-- Problem statement --
Your answer must be one number: the count of lines below that hold the word "will".

Data extracted from a collection:
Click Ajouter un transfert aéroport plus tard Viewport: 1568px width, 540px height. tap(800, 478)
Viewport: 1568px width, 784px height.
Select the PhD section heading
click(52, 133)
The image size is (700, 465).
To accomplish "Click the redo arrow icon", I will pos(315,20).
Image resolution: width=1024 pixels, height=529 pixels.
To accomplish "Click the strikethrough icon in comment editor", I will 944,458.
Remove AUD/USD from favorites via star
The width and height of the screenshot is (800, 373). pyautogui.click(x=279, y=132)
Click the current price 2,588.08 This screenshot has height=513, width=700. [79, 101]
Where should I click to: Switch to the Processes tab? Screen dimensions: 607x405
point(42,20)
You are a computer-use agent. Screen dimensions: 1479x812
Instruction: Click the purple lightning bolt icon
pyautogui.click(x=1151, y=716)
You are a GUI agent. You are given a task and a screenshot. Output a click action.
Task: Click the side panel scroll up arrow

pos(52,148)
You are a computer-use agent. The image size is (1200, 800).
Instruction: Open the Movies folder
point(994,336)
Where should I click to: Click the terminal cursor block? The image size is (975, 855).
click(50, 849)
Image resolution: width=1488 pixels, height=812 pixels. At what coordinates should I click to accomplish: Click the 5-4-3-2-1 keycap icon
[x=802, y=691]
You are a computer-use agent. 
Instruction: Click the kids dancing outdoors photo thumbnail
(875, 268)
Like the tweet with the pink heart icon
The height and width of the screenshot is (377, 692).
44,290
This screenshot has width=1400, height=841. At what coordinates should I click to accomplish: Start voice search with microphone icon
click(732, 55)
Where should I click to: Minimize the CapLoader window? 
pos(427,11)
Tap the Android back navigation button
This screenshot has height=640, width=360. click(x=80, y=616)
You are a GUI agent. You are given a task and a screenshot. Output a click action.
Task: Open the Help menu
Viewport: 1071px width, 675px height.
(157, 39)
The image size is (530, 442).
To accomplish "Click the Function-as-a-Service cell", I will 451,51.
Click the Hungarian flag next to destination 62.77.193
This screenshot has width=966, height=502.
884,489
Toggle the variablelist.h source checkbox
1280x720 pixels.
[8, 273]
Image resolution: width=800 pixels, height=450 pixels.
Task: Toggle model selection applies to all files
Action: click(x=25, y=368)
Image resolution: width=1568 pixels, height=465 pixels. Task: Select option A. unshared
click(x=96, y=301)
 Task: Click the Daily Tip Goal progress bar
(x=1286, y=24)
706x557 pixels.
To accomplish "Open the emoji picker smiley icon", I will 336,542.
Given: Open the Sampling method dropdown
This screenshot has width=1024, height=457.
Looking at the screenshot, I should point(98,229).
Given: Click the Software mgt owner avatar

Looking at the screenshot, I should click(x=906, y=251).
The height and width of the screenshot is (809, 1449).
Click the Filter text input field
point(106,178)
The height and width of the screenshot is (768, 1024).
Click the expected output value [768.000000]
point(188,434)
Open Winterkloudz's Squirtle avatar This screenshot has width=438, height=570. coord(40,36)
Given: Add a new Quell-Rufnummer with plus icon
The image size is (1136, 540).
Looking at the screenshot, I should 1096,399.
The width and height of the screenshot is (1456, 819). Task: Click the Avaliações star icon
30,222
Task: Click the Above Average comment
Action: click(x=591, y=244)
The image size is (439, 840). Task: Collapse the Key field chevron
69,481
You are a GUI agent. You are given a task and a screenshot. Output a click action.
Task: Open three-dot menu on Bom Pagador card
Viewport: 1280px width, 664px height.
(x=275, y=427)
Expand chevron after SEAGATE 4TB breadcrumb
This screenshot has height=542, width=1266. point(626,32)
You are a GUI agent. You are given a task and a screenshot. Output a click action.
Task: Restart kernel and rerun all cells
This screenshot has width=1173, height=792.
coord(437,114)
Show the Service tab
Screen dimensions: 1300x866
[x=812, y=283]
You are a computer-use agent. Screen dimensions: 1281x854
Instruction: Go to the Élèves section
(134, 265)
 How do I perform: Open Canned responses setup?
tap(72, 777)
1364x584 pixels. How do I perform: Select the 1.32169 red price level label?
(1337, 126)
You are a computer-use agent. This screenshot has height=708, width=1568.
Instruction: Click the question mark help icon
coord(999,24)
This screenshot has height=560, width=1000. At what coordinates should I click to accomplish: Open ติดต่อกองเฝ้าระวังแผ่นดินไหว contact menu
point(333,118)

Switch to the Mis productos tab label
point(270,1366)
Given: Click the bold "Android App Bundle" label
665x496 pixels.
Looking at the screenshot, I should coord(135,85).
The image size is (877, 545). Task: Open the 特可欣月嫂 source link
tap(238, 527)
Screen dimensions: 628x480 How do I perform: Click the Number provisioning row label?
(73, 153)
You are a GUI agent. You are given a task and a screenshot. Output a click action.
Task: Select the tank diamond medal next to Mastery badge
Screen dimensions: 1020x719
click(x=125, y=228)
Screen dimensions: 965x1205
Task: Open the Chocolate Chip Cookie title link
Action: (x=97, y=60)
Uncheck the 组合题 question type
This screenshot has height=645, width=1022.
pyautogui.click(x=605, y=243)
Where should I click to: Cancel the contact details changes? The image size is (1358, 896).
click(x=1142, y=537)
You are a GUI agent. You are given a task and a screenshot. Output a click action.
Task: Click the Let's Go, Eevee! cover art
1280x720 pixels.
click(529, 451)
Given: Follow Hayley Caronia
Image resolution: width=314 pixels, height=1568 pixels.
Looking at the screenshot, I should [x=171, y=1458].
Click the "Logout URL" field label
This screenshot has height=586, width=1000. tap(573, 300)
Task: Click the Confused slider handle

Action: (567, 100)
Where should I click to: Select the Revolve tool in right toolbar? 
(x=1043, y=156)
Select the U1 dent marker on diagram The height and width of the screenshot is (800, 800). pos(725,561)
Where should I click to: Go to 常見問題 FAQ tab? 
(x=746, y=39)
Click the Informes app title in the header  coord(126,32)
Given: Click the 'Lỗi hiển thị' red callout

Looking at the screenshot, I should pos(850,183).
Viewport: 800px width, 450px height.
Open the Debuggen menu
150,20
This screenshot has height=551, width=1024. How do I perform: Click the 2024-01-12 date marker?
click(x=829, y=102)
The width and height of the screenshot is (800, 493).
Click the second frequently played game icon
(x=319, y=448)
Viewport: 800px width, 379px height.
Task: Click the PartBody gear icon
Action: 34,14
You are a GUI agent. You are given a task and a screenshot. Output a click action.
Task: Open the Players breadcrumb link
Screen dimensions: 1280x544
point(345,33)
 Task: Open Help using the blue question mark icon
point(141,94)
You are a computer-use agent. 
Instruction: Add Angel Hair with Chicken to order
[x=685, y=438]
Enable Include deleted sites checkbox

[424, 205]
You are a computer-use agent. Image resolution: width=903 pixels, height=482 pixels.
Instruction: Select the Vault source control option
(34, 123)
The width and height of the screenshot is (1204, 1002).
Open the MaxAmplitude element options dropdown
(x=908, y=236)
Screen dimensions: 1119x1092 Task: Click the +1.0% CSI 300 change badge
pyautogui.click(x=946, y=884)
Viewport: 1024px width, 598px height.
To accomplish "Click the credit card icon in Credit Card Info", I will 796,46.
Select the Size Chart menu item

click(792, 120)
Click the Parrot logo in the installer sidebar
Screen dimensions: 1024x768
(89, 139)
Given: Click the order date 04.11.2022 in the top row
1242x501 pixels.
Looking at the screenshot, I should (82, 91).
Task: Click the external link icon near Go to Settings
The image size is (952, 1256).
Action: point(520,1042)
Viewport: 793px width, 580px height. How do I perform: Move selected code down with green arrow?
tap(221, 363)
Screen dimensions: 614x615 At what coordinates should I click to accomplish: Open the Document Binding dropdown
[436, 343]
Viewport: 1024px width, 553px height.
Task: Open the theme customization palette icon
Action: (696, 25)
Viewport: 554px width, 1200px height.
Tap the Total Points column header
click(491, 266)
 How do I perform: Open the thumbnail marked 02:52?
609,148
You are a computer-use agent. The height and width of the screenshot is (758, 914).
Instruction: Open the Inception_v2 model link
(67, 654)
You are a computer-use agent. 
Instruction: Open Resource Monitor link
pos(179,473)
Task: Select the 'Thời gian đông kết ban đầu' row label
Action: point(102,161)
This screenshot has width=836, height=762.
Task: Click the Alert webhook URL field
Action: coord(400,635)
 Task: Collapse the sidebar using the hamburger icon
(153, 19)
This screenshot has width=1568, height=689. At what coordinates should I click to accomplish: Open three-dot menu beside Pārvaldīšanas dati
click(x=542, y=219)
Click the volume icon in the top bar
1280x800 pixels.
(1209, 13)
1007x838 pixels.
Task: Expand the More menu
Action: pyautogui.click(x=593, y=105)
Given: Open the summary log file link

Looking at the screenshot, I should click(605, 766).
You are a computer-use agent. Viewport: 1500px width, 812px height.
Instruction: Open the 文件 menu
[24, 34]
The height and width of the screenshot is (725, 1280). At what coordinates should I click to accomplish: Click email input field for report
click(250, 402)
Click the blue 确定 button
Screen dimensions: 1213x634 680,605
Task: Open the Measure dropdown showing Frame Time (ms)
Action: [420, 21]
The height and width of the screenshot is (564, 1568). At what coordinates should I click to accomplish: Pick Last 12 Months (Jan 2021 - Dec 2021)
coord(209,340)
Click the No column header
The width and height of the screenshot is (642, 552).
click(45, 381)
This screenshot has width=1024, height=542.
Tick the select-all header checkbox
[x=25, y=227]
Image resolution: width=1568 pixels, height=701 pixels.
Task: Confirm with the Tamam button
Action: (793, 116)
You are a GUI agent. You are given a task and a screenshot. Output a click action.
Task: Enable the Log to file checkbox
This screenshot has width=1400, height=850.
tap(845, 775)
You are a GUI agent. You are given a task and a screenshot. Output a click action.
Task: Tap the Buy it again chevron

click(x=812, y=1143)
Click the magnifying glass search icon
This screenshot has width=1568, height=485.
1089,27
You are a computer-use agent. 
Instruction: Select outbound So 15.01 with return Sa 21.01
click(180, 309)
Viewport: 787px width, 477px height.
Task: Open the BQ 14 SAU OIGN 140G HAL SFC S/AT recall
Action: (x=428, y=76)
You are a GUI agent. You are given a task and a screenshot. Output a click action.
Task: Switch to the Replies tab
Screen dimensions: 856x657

-- Output of the exercise --
5